Tawa Tonny yang lantang mengagetkan beberapa ibu muda yang berseliweran menjaga anak mereka agar tak hilang dalam kerumunan manusia yang memenuhi Shanghai World Expo. Perempuan-perempuan Shanghai itu sungguh jauh dari gambaran perempuan Cina sepuluh atau dua puluh tahun lalu yang ada di benakku. Mereka sangat modis, keren, bertubuh langsing dan sexy seperti para peragawati. Rok mini, baju musim dingin dengan bulu-bulu, sepatu boots yang nge-rock, rambut dicat berbagai warna. Itulah penampilan mereka.
(Sore hari di hari pertama)
Sesuai janji, setelah aku puas menikmati pameran buku anak, Tonny membawaku ke Nanjing Road, kawasan gaul paling hit di Shanghai. Tubuhku sebenarnya sudah di ambang daya tahan, tapi aneh, aku tetap bersemangat. Aku tak tahu kekuatan apa yang merasuki diriku, membuatku merasa semangat, senang dan tetap bergairah dalam kondisi tubuh capek tingkat dewa ini.

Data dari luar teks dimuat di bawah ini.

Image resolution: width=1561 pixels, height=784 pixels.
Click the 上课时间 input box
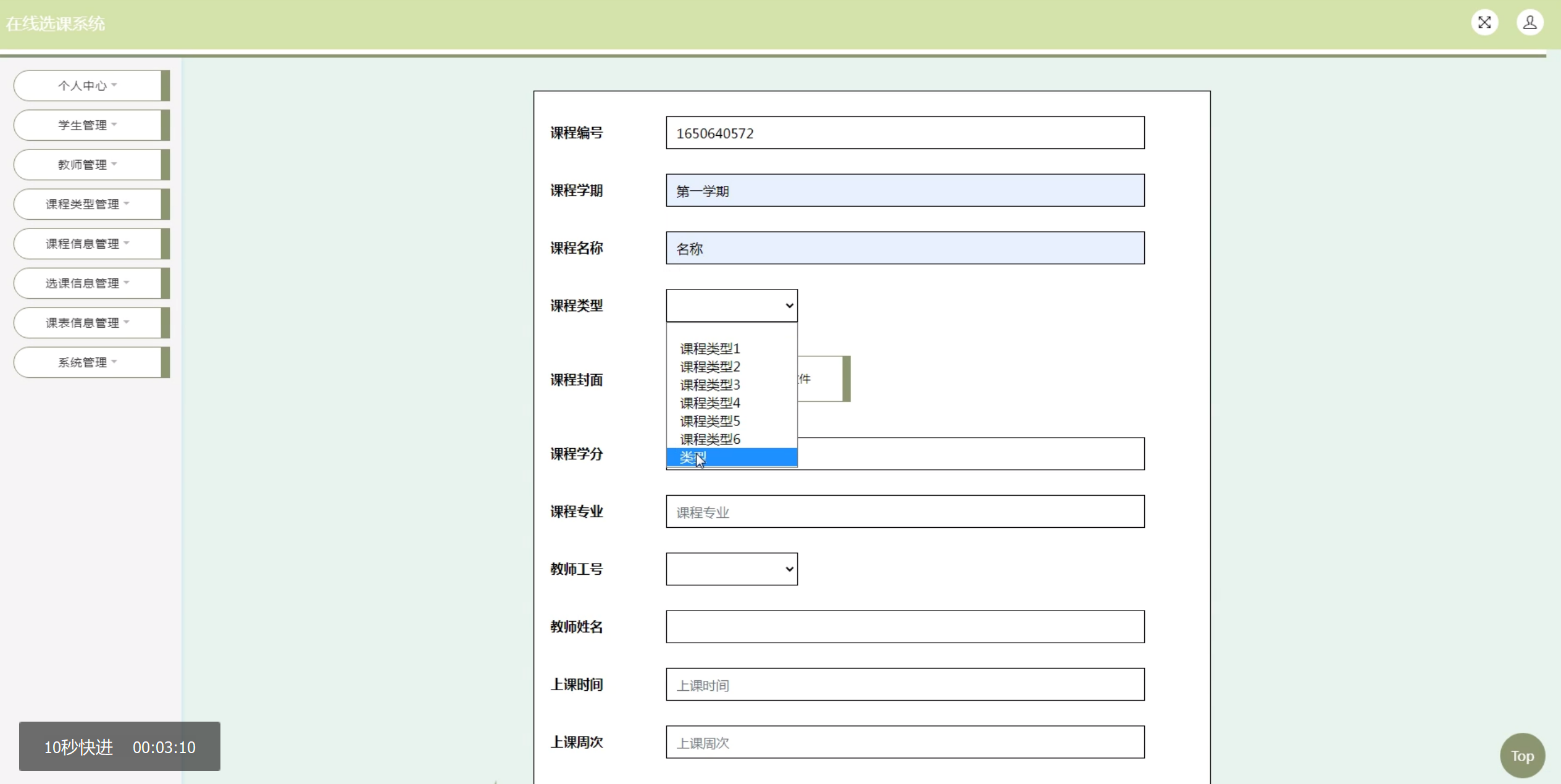click(x=905, y=684)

(Sekitar dua puluh tahun sebelum hari pertama)
Ini seperti pengalaman naik gunung pertama kali di masa SMA bersama Tonny Tan. Tonny adalah pendiri kelompok kami. Ia sudah punya pengalaman sebagai pendaki gunung dari kelompok pecinta alam di lingkungan muda-mudi gereja yang diikutinya sejak ia masih kelas 1 SMA. Gunung pertama yang kami daki adalah Gunung Welirang. Pengalaman pertama mendaki gunung itu membawaku pada pengalaman melewati dimensi fisik.

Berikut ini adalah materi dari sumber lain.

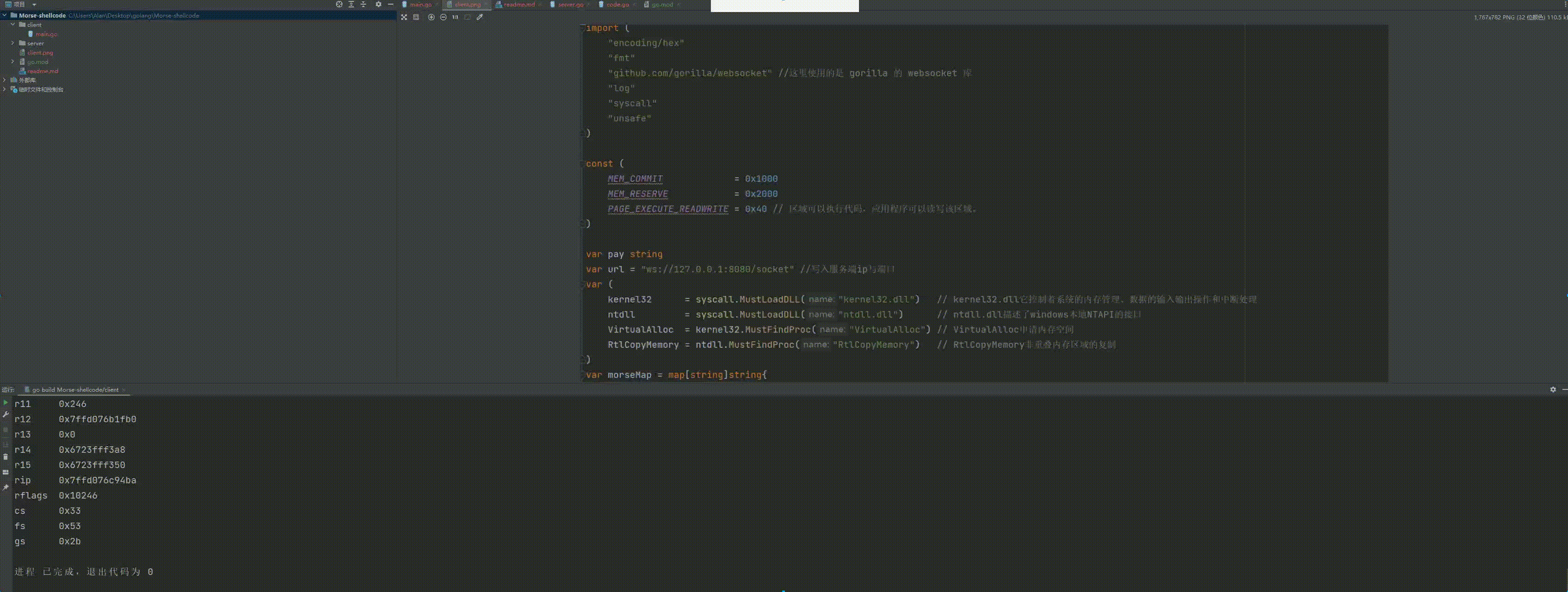
Task: Collapse all project tree items
Action: pos(363,4)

(Senja hari di hari pertama)
Mungkinkah kini pengalaman itu terulang kembali di Nanjing Road yang begitu ramai dan sangat luas? Terulang kembali bersama orang yang sama? Tonny Tan? Pikiran dan perasaanku tiba-tiba menjadi seriuh-ramai Nanjing Road senja itu.
“Ayo kita naik kereta cinta!”
Suara Tonny mengagetkanku.
“Hah? Kereta cinta? Di Nanjing Road?”
“Ya, kereta cinta Nanjing Road. Beneran!”
“Kenapa namanya kereta cinta Nanjing Road, Ton?”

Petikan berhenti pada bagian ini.